UMKM Naik Kelas ? Masalah Bukan Dari Sisi UMKMnya, Tapi Kebijakannya.

Naik kelas ? Seperti inikah ?
Jika hari ini kami bertemu dengan beberapa teman yang pakar dalam bidang keuangan dan perpajakan, bukan saya ingin mencari sebuah kompromi tetapi justru saya ingin mengajukan pertanyaan yang sementara ini sulit saya jawab, yaitu: Benarkah UMKM bisa naik kelas ?

Dari sisi kami sebagai penggiat UMKM, kami harus selalu optimis bahwa UMKM bisa naik kelas, namun pastinya kami juga kami butuh pendapat dari beberapa pihak yang kadang kurang diperhitungkan oleh para penggiat UMKM. Mereka adalah pakar keuangan dan perpajakan, yang tentunya bukan dari pihak pemerintah.

Mengutip beberapa pernyataan para pakar dalam sebuah seminar bisnis, bahwa di Indonesia sangat sulit untuk mengembangkan usaha sampai pada level usaha besar menjadi wacana yang kami gunakan untuk membuka pembicaraan antara kami. Selanjutnya kecenderungan saat ini bahwa banyak usaha kecil yang stagnan atau hanya sampai pada level menengah. Dan dari wacana ini, mereka mengiyakan bahwa memang kenyataaan itu terjadi karena mereka adalah para konsultan keuangan dan perpajakan yang sudah menggeluti bidang ini selama bertahun-tahun dengan klien perusahaan kecil, menengah sampai besar.

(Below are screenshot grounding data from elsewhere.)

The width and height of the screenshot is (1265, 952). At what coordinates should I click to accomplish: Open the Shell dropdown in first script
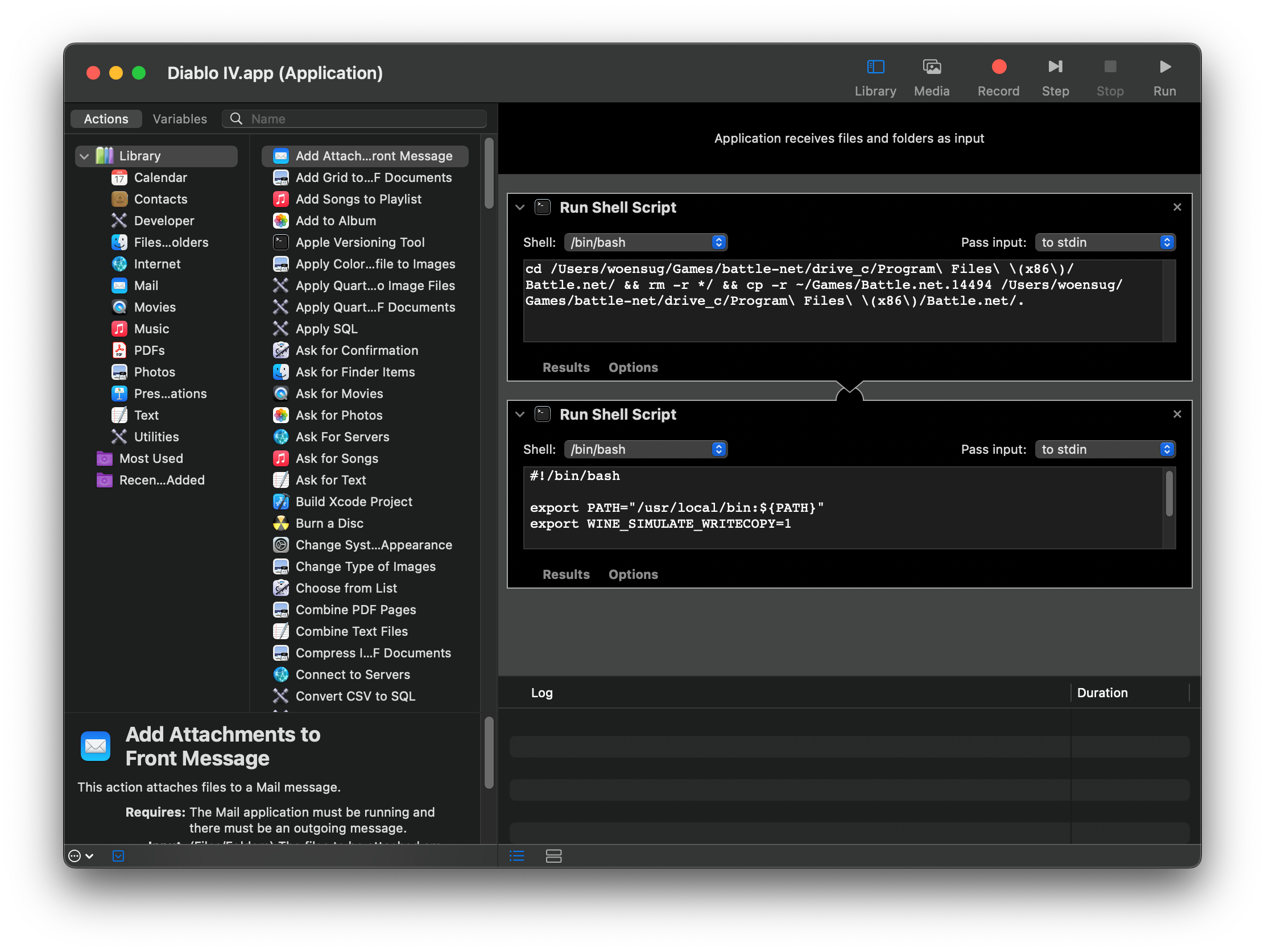(x=645, y=242)
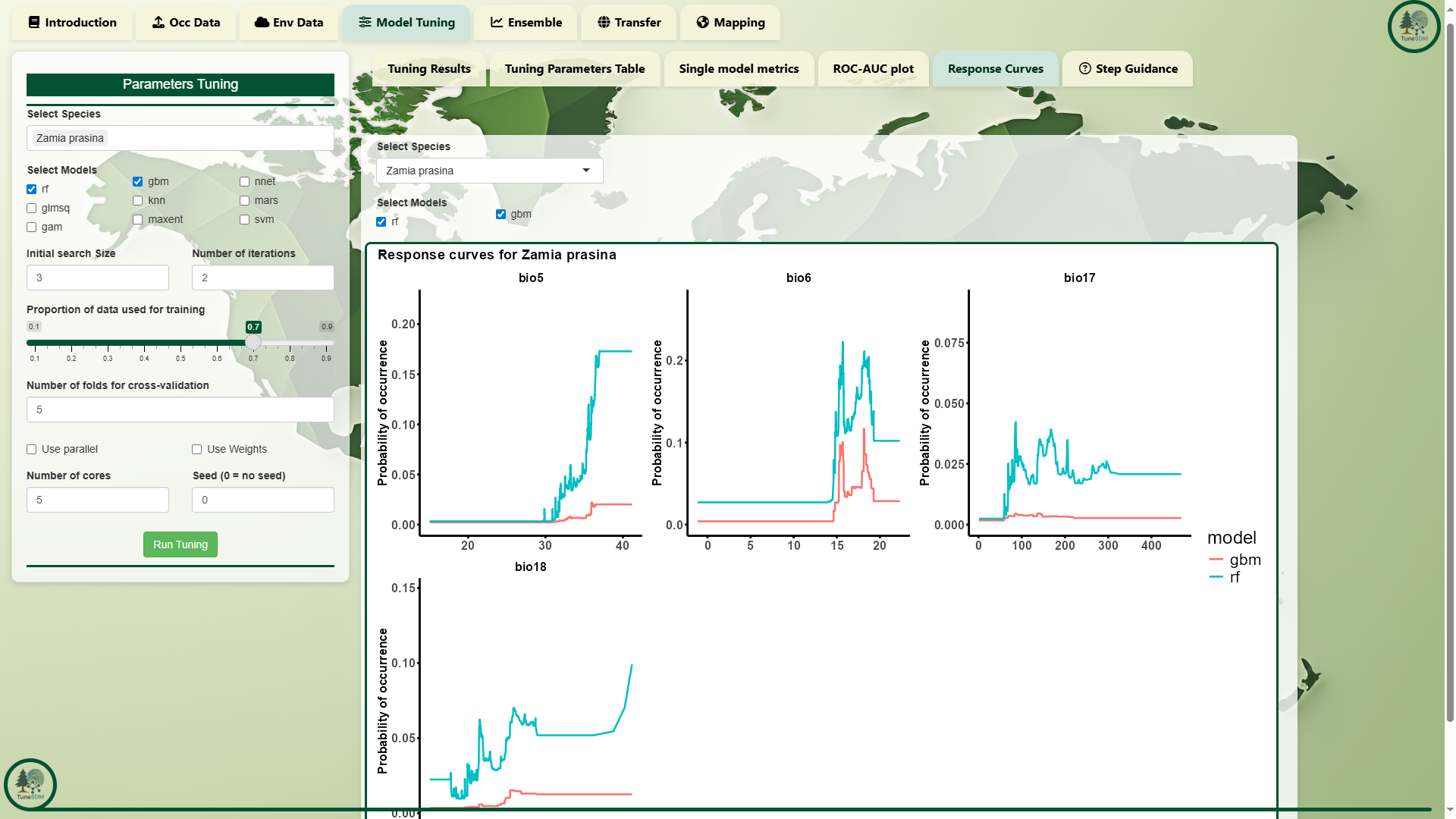The height and width of the screenshot is (819, 1456).
Task: Click the chart icon on Ensemble tab
Action: tap(497, 22)

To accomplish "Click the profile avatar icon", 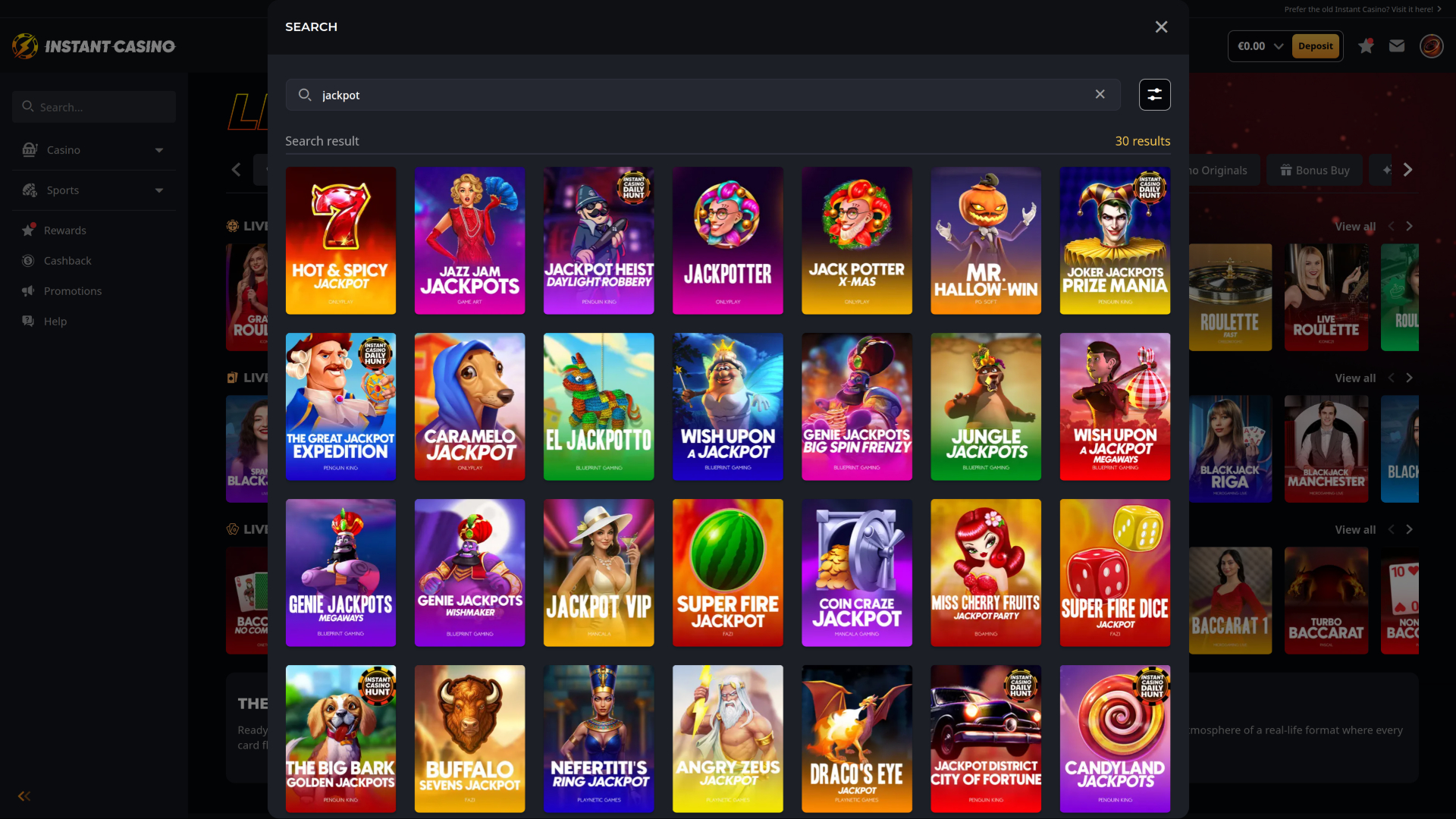I will pos(1432,46).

Bahkan bukan hanya perusahaan lokal, melainkan perusahaan PMA pun terkendala di Indonesia. Kendala apakah itu? Sistem perpajakan tentunya. Padahal di sisi lain perusahaan-perusahaan berkembang ini dihadapkan pada masalah biaya produksi yang dari tahun ke tahun naik terus, mulai dari biaya listrik, BMM, upah dan sebagainya.

Pajak 1% dari omzet untuk perusahaan yang beromzet di bawah Rp 4.8M pun sebenarnya masih banyak UMKM yang mengeluhkan karena dasarnya adalah omzet bukan profit. Jika dasarnya adalah profit, maka bisa dipastikan bahwa pelaku UMKM tidak akan tergerus profitnya karena pajak, apalagi kondisinya sebagian besar pelaku UMKM belum bisa menghitung HPP dengan benar. 

Nah, ini yang penting. Untuk berkembang pelaku UMKM harus berinteraksi dengan perusahaan besar, baik industri maupun perusahaan ritail besar. Dengan berinteraksi dengan perusahaan besar, maka konsekwensi pajaknya akan mengikuti perusahaan besar, misalnya pengenaan PPN 10% atas supply mereka kepada perusahaan, yang nantinya akan menjadi PPN masukan bagi perusahaan besar. Perusahaan besar butuh PPN masukan untuk mengurangi PPN keluaran mereka. Lantas bagaimana dengan UMKM ? Jika UMKM mengeluarkan PPN keluaran, sementara mereka tidak punya PPN masukan berarti PPN dari UMKM adalah murni kena 100% dan bayangkan berapa profit yang akan mereka dapatkan ?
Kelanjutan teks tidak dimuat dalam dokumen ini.